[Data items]
━━━━━━━━━━
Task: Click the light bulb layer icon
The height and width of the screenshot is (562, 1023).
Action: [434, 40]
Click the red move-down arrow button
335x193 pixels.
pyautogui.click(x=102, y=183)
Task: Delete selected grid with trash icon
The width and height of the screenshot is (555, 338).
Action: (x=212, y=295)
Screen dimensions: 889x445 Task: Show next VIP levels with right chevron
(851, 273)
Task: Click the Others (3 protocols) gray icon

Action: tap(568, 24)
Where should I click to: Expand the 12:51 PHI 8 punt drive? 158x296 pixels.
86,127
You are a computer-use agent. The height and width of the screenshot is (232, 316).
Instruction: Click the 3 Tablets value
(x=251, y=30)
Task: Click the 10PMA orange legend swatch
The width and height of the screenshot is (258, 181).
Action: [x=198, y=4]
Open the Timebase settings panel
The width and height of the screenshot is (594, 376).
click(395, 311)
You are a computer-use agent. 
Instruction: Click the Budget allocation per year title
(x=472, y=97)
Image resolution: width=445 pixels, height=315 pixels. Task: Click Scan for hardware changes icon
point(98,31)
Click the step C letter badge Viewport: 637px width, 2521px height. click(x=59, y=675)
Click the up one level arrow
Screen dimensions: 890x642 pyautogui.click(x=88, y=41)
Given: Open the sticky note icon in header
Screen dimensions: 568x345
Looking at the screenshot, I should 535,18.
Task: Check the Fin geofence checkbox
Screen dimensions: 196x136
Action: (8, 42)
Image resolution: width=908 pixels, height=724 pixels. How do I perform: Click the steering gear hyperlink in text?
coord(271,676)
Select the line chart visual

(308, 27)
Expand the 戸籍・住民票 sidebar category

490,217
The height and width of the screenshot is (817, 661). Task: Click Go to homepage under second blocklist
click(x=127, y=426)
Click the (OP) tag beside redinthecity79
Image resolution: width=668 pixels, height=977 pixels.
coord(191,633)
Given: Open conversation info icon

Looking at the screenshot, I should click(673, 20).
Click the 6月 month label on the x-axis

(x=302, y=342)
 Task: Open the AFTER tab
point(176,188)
━━━━━━━━━━
▶ **PROBLEM TO SOLVE**
What is needed here is an exact copy of every record.

▶ **SOLUTION BELOW**
Task: Click the light bulb layer icon
The height and width of the screenshot is (562, 1023).
Action: [434, 40]
Click the red move-down arrow button
335x193 pixels.
pyautogui.click(x=102, y=183)
Task: Delete selected grid with trash icon
The width and height of the screenshot is (555, 338).
Action: (x=212, y=295)
Screen dimensions: 889x445 Task: Show next VIP levels with right chevron
(851, 273)
Task: Click the Others (3 protocols) gray icon

Action: tap(568, 24)
Where should I click to: Expand the 12:51 PHI 8 punt drive? 158x296 pixels.
86,127
You are a computer-use agent. The height and width of the screenshot is (232, 316).
Instruction: Click the 3 Tablets value
(x=251, y=30)
Task: Click the 10PMA orange legend swatch
The width and height of the screenshot is (258, 181).
Action: [x=198, y=4]
Open the Timebase settings panel
The width and height of the screenshot is (594, 376).
click(395, 311)
You are a computer-use agent. 
Instruction: Click the Budget allocation per year title
(x=472, y=97)
Image resolution: width=445 pixels, height=315 pixels. Task: Click Scan for hardware changes icon
point(98,31)
Click the step C letter badge Viewport: 637px width, 2521px height. click(x=59, y=675)
Click the up one level arrow
Screen dimensions: 890x642 pyautogui.click(x=88, y=41)
Given: Open the sticky note icon in header
Screen dimensions: 568x345
Looking at the screenshot, I should 535,18.
Task: Check the Fin geofence checkbox
Screen dimensions: 196x136
Action: (8, 42)
Image resolution: width=908 pixels, height=724 pixels. How do I perform: Click the steering gear hyperlink in text?
coord(271,676)
Select the line chart visual

(308, 27)
Expand the 戸籍・住民票 sidebar category

490,217
The height and width of the screenshot is (817, 661). Task: Click Go to homepage under second blocklist
click(x=127, y=426)
Click the (OP) tag beside redinthecity79
Image resolution: width=668 pixels, height=977 pixels.
coord(191,633)
Given: Open conversation info icon

Looking at the screenshot, I should click(673, 20).
Click the 6月 month label on the x-axis

(x=302, y=342)
 Task: Open the AFTER tab
point(176,188)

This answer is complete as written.